**Work instructions**
1. Please repeat the part of the academic publishing news that begins at the words "It’s been a" and stops after the words "and modern languages.".
2. In the academic publishing news, recast the paragraph opening "It's been a particularly busy month" as a short bulleted list that keeps its main facts.
3. Pick up the academic publishing news after its final sentence and keep writing it.
START Document excerpt
Perhaps the most positive news came this month from the United States, where the Mellon Foundation has extended its already considerable support for the academic monograph by awarding a two-year grant worth nearly one million dollars to the John Hopkins University for the development and deployment of MUSE Open, an Open Access platform aggregating monographs in the humanities and social sciences. Working in collaboration with partners Brilliant Experience and the Collaborative Knowledge Foundation, the university’s Project MUSE will help increase the exposure of open access monographs by making them available and discoverable to its 23 million unique annual visitors.
It’s been a particularly busy month for university presses. Liverpool University Press has announced the acquisition of around 400 titles from Casemate/Oxbow’s Aris & Phillips imprint, including both backlist and forthcoming titles. The majority are facing-page translations of Classics or Hispanic texts with detailed introductions and commentaries, which Press MD Anthony Cond suggested should complement the Press’s existing strengths in classics and modern languages.
END Document excerpt
START Raw data
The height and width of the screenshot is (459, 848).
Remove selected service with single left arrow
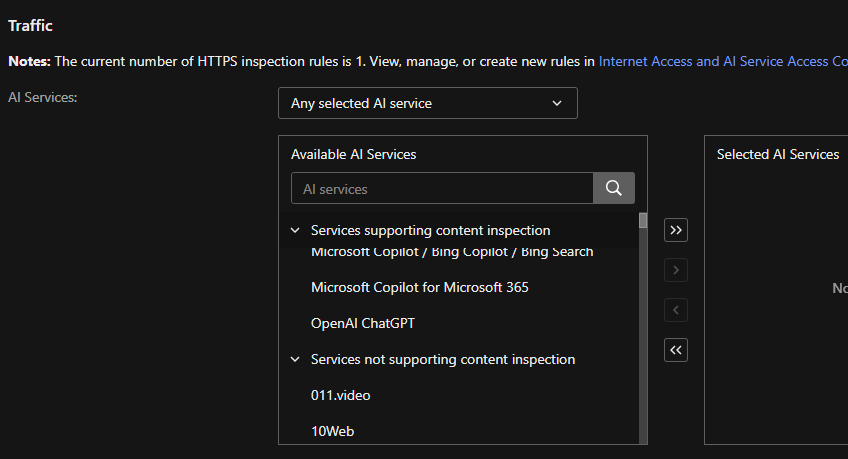click(x=676, y=310)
END Raw data
**Expected responses**
1.
It’s been a particularly busy month for university presses. Liverpool University Press has announced the acquisition of around 400 titles from Casemate/Oxbow’s Aris & Phillips imprint, including both backlist and forthcoming titles. The majority are facing-page translations of Classics or Hispanic texts with detailed introductions and commentaries, which Press MD Anthony Cond suggested should complement the Press’s existing strengths in classics and modern languages.

2.
- University presses have had a particularly busy month.
- Liverpool University Press has announced that it is acquiring around 400 titles from Casemate/Oxbow's Aris & Phillips imprint, both backlist and forthcoming.
- Most are facing-page translations of Classics or Hispanic texts with detailed introductions and commentaries.
- Press MD Anthony Cond suggested they should complement the Press's existing strengths in classics and modern languages.

3.
Oxford University Press has released its Annual Report for 2015/16. Though profits for the year ending March 2016 declined slightly from £85.5m to £74.8m, on a turnover of £781m, the Press was still able to make a contribution of £45m to its parent university. A drop in demand for ebooks, squeezed library budgets, and changes in library ordering behaviour all contributed to a challenging environment for academic books, but journals continued to grow, and the Press published its first USB-only medical title: the Manual of Neurological Signs, comprising more than a thousand neurology videos.
Cambridge University Press has announced new support for Text and Data Mining (TDM), allowing non-commercial users to mine any of its academic journal and book content that they are authorised to access; the results may be made available publicly provided that no original content is reproduced beyond what is allowed by copyright law.
Policy Press, based in the University of Bristol’s Faculty of Social Sciences and Law, celebrated its twentieth anniversary with a party for authors, staff, and supporters at the university’s Goldney Hall. Publishing 120 titles and 7 journals each year, the press is now well-established as a major player and innovator in the field of social sciences. Founder and director Alison Shaw thanked the university for its continuing support of a press that, she confessed, it had never actually asked her to establish, and whose many successes have included being named the IPG’s Independent Publisher of the Year award earlier this year.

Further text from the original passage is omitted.